Data in this exercise Start Marker

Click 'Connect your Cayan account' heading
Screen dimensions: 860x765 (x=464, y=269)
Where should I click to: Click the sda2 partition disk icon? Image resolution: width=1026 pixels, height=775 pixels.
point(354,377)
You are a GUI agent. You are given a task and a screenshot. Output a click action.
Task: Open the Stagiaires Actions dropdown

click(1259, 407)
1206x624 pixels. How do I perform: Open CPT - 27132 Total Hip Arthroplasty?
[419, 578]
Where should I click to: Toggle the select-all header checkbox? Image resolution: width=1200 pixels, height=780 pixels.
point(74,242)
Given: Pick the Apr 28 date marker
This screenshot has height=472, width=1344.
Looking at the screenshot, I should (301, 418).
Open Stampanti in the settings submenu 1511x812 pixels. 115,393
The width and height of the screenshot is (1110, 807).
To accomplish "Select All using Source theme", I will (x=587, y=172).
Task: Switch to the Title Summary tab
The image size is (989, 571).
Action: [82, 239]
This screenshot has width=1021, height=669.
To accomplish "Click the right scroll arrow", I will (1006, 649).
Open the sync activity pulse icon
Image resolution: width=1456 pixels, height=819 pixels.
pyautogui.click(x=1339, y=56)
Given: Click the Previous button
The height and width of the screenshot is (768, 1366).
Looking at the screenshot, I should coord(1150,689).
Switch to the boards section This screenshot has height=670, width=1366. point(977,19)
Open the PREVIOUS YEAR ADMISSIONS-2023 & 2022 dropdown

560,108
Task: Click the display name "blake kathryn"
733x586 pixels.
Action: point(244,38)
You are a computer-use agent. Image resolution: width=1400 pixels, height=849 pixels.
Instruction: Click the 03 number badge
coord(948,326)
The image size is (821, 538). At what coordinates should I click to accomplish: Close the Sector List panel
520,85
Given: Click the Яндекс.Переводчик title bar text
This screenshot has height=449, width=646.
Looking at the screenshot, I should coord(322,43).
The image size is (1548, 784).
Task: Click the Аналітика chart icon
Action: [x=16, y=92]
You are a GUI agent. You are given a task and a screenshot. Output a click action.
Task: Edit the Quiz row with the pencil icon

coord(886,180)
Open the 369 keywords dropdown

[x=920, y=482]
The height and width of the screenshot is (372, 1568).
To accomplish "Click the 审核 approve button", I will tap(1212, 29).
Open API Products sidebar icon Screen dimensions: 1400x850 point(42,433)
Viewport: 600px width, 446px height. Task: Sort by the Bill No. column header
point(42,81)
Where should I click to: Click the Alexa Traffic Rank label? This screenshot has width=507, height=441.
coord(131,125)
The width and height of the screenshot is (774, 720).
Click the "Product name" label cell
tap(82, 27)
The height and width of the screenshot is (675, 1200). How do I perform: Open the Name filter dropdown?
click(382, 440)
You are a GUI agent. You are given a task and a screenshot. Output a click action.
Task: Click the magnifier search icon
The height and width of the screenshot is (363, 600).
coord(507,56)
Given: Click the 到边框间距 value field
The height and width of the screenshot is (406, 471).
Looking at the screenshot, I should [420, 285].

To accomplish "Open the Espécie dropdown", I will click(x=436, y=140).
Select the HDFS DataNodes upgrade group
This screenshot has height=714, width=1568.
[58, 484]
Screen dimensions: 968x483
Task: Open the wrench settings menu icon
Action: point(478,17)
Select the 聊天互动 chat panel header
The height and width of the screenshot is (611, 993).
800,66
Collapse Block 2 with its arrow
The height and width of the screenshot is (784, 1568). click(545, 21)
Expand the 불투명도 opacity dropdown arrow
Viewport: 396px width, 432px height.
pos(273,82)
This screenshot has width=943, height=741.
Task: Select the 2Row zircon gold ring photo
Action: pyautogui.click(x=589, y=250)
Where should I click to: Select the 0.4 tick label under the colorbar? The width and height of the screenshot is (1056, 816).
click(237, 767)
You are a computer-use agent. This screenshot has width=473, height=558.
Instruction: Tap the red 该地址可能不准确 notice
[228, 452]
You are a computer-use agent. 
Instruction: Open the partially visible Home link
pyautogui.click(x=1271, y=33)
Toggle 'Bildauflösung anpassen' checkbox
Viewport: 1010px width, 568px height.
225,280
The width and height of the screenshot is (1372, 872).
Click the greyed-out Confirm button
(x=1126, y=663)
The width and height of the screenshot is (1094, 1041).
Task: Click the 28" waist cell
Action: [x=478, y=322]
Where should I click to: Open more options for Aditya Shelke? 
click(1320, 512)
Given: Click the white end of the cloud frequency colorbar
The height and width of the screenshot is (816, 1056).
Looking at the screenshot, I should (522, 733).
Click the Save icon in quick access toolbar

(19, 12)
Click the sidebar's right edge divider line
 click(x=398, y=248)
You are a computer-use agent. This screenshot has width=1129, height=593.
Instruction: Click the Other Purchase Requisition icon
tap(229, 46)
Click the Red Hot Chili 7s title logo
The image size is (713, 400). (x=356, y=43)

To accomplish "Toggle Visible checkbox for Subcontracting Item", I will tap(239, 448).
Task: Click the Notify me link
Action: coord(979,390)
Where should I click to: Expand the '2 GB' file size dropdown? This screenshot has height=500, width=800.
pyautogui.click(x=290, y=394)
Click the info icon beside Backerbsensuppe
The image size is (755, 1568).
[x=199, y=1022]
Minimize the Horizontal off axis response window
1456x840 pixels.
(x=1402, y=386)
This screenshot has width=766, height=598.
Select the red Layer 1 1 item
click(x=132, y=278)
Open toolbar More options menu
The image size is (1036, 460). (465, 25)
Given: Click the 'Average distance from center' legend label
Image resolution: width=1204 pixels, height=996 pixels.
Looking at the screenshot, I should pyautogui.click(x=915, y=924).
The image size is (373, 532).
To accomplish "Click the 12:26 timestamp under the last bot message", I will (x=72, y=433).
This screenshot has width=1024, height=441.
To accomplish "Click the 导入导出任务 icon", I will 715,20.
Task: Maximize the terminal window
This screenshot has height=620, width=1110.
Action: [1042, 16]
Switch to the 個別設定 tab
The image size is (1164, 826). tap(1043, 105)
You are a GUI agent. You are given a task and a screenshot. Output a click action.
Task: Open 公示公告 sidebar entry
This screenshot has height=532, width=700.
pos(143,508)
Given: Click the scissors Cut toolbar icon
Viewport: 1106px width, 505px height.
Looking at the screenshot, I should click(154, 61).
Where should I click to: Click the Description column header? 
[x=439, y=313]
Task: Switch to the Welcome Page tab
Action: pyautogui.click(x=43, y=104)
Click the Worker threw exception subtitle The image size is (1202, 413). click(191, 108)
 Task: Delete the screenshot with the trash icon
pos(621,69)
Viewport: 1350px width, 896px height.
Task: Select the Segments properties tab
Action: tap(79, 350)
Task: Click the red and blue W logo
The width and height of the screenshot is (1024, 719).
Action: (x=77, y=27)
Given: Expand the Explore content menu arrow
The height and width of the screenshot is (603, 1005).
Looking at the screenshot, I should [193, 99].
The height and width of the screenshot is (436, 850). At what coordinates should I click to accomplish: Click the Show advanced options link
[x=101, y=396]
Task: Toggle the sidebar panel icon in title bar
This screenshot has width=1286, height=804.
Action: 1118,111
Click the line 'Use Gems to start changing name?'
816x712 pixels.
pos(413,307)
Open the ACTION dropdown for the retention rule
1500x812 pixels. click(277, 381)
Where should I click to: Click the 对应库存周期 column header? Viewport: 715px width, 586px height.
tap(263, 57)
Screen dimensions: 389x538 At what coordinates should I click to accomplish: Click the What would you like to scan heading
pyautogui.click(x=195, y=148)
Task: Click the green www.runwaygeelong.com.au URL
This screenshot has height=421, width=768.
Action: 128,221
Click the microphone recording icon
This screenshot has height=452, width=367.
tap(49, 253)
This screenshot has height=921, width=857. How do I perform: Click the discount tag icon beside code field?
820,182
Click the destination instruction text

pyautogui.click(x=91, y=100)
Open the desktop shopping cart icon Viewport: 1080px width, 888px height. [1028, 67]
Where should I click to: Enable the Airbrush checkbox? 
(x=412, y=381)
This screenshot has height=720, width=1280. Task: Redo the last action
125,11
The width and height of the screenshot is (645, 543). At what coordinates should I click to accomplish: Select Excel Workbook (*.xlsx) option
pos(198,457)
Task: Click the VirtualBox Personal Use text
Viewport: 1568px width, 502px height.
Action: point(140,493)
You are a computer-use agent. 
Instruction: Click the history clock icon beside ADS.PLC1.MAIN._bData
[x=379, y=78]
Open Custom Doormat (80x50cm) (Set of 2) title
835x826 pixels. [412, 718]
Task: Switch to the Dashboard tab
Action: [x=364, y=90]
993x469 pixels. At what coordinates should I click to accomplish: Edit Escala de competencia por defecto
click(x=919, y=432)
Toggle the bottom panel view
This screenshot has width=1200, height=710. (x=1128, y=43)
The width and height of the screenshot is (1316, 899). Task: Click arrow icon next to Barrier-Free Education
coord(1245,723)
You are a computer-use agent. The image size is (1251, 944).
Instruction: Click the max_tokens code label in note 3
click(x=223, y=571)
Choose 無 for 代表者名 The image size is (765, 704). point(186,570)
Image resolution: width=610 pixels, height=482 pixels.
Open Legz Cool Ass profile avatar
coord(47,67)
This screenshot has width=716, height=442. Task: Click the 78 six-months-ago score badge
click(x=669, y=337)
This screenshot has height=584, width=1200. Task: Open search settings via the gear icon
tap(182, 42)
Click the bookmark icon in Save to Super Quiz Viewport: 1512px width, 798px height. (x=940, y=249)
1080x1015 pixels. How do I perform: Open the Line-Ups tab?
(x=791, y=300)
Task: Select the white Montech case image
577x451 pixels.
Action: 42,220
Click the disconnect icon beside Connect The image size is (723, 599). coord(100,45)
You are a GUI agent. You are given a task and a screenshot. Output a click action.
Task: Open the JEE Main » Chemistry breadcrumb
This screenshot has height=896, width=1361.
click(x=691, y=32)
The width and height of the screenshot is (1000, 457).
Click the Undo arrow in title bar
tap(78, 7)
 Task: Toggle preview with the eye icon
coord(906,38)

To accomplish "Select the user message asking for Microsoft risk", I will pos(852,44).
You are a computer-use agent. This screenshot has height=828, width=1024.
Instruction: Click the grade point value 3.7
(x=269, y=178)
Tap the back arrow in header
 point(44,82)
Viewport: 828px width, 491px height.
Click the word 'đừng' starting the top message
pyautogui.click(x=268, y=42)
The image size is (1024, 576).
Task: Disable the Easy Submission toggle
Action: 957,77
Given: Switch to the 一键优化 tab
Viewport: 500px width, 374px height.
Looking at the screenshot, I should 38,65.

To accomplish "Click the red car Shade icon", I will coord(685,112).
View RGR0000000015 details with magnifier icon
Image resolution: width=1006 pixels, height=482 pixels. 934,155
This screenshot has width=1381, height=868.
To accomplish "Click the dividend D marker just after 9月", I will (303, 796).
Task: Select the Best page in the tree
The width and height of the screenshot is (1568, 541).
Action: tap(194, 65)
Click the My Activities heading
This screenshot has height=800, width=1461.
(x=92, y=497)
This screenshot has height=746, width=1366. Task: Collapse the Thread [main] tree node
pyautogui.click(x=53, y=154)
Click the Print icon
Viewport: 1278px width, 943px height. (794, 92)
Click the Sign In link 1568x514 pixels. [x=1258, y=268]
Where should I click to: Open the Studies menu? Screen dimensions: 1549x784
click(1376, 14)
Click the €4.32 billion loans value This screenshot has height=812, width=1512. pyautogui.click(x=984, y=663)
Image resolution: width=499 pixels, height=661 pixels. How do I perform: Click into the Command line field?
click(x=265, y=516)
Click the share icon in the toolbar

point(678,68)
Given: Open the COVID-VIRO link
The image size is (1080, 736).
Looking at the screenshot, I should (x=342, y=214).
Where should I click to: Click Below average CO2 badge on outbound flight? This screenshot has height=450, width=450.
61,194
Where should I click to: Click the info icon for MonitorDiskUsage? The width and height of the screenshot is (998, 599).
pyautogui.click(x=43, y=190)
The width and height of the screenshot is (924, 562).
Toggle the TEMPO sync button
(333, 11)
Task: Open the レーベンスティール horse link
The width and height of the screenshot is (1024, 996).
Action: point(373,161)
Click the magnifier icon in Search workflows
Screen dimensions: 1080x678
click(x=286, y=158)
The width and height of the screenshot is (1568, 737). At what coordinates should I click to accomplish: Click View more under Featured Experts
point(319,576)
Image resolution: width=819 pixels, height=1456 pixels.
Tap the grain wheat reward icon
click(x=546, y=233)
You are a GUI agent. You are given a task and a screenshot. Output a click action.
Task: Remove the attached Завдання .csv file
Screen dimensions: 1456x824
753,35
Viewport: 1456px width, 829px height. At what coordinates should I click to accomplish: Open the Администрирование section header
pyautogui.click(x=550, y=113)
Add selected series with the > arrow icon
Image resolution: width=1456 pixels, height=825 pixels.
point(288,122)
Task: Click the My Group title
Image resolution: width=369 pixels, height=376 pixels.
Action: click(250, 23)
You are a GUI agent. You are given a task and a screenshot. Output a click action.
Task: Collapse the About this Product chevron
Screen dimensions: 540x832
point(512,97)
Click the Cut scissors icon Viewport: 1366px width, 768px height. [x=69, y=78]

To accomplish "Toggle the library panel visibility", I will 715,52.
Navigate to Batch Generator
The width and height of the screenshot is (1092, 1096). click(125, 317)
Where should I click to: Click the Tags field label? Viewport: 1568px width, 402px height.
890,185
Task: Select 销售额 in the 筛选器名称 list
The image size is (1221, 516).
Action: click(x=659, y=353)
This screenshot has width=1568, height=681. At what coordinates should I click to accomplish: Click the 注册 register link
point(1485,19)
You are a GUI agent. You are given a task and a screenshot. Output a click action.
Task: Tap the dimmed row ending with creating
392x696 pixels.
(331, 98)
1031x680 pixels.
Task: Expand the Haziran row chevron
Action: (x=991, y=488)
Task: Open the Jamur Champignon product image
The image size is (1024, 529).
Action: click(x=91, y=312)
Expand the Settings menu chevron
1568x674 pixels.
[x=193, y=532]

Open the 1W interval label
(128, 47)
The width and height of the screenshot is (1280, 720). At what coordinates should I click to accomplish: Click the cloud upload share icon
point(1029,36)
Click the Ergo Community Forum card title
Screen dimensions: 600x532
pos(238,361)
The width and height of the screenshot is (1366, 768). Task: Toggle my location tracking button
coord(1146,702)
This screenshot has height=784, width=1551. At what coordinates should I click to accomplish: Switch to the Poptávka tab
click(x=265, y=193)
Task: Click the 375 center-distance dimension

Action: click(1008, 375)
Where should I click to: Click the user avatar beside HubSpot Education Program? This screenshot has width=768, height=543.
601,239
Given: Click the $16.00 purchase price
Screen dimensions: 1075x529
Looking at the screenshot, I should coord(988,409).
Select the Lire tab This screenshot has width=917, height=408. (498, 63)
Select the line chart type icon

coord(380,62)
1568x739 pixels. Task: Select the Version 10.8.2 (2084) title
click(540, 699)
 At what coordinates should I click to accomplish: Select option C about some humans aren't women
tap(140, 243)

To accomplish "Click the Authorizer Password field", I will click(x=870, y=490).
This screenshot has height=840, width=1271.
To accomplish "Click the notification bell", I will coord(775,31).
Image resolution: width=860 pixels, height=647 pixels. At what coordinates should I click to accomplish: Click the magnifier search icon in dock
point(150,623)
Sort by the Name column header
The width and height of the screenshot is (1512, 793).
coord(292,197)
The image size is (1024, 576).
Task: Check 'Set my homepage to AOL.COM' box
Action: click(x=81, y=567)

Data in this exercise End Marker

- What this task involves
The required output is each line of the entries that contains the word "window".

- Reply
Minimize the Horizontal off axis response window
Task: Maximize the terminal window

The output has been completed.